Indonesia.go.id - Evolusi Naik Turunnya Tanah di Pesisir Kota Tua

Evolusi Naik Turunnya Tanah di Pesisir Kota Tua

  • Administrator
  • Selasa, 7 Januari 2020 | 05:51 WIB
PESISIR JAKARTA
  Tanggul pesisir Jakarta. Foto: Dok. PUPR

Segala bangunan dan infrastruktur di pesisir Jakarta tumbuh di atas tanah sedimen yang rapuh. Kini kawasan itu terancam ambles. Tanggul besar melindunginya dari abrasi arus laut, tapi tak mencegah penurunan tanah.

Pluit dan Penjaringan adalah wilayah baru di pesisir Jakarta. Peta kota benteng Batavia yang diterbitkan tahun 1679 sama sekali tak memperlihatkan adanya daratan Pluit dan Penjaringan di sisi barat Dermaga Pelabuhan Sunda Kelapa maupun Ancol di sisi timurnya.
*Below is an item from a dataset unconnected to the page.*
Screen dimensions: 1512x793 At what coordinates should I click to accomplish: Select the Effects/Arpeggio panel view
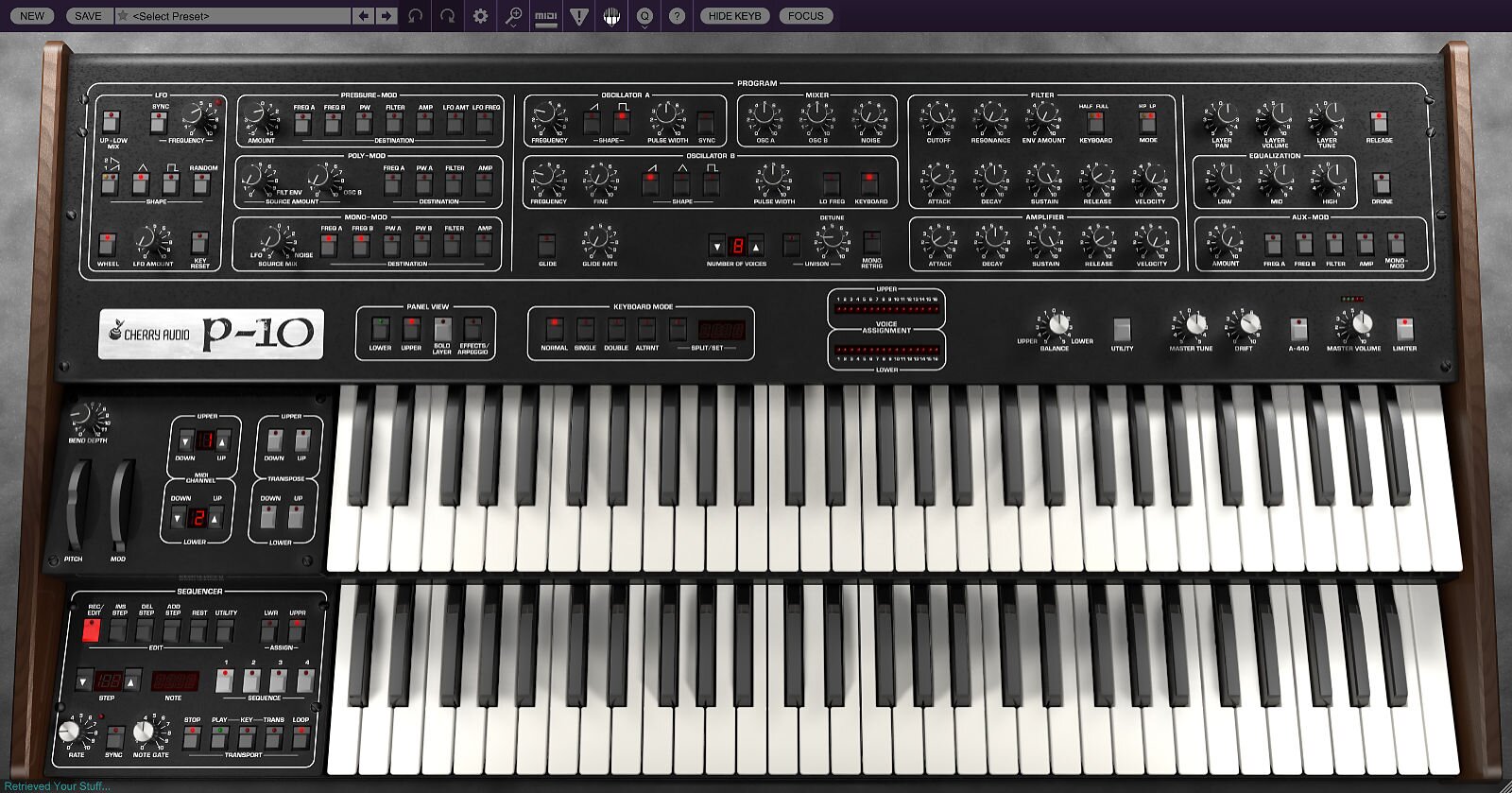[x=472, y=329]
Kelurahan Pluit, Penjaringan, dan Ancol adalah  tanah baru, hasil sedimentasi dan reklamasi selama 340 tahun belakangan.

Peta tua itu menunjukkan, Pelabuhan Sunda Kelapa ketika itu hanya berupa kanal besar yang sekaligus muara Sungai Ciliwung. Sebelum menyentuh bibir laut, badan Kali Ciliwung itu sudah dinormalisasi jadi lurus sepanjang sekitar dua kilometer. Kota Batavia ketika itu mengapit Ciliwung di kiri kanannya, yakni sisi barat dan timur. Panjang kotanya tak lebih dari 2 km, dan terdiri dari tiga blok yang masing-masing dikelilingi tembok setinggi lima meter.

Blok pertama di mulut dermaga adalah loji militer. Di situ ditempatkan para serdadu VOC (Vereenigde Oostindische Compagnie) dengan meriam-meriamnya. Di sebelah selatannya ada benteng lagi yang di dalamnya ada bangunan bisnis, gudang, kantor, perumahan, dan asrama pegawai VOC. Di sisi baratnya ada bangunan bisnis dan perumahan lainnya. Benteng-benteng itu dikelilingi parit cukup lebar. Semua dialiri air dari Ciliwung yang disudet di ujung hulu kota.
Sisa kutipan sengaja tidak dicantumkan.